Copy out every line of the records below word for word, leaving out the pictures.

Start of Material supplied

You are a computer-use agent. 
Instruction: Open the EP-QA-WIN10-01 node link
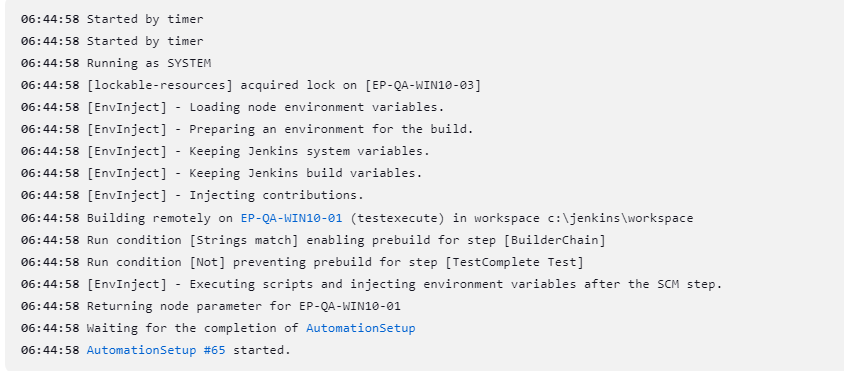point(291,218)
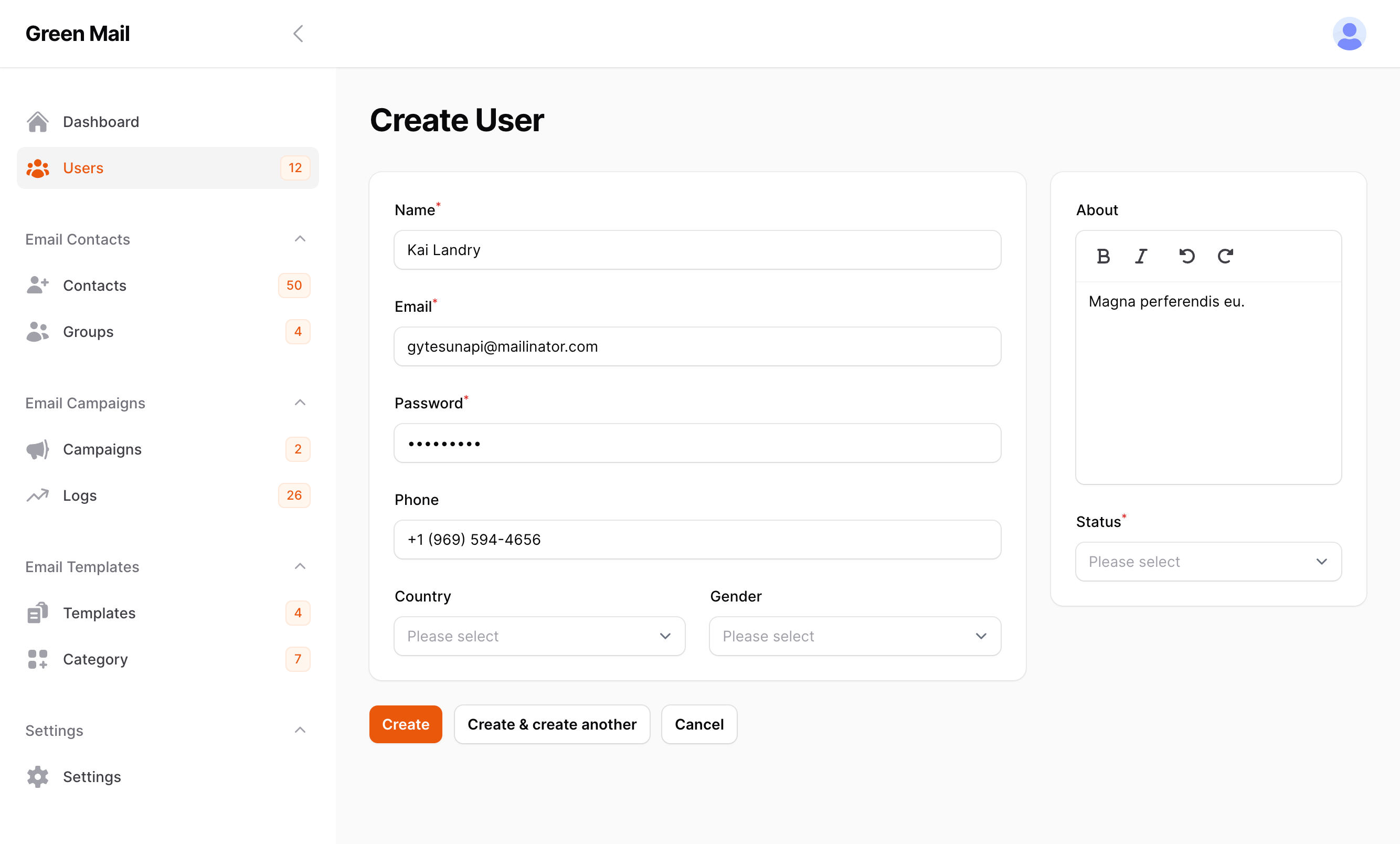Open the Gender dropdown
The height and width of the screenshot is (844, 1400).
click(x=855, y=636)
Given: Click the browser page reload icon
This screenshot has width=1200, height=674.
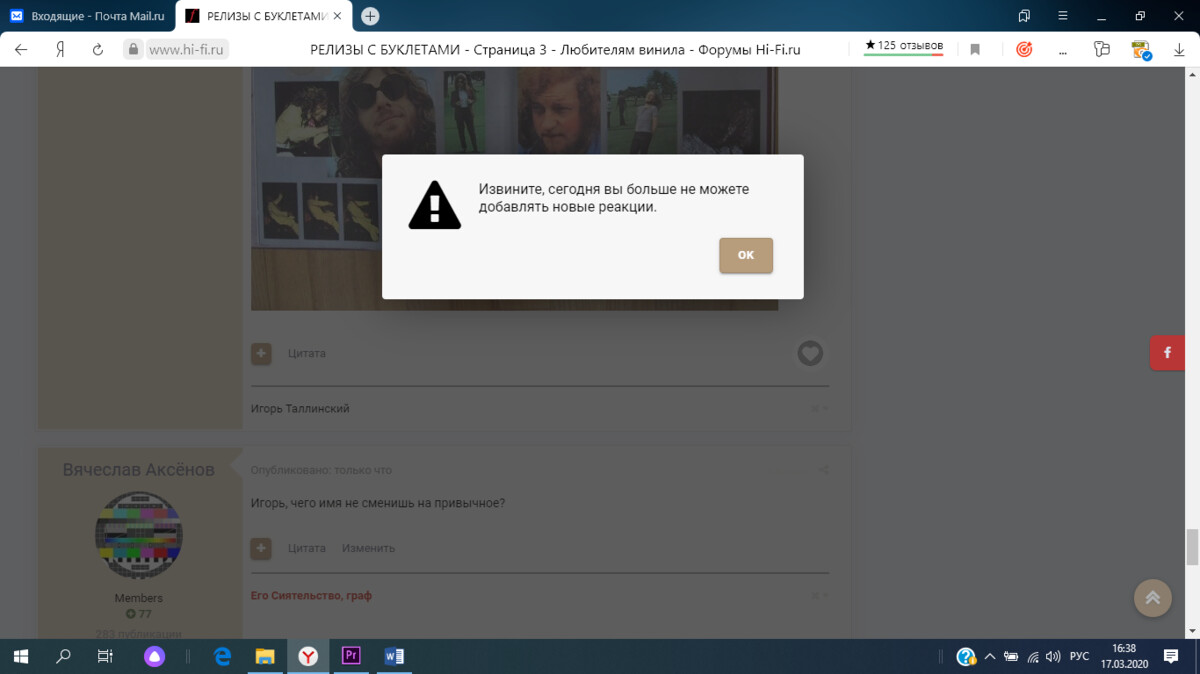Looking at the screenshot, I should [98, 49].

End of Material supplied

» **Written solution**:
You are a computer-use agent. 
Instruction: Open the EP-QA-WIN10-01 node link
point(291,218)
Open the Gender dropdown
The height and width of the screenshot is (844, 1400).
click(x=855, y=636)
Given: Click the browser page reload icon
This screenshot has width=1200, height=674.
Looking at the screenshot, I should [98, 49].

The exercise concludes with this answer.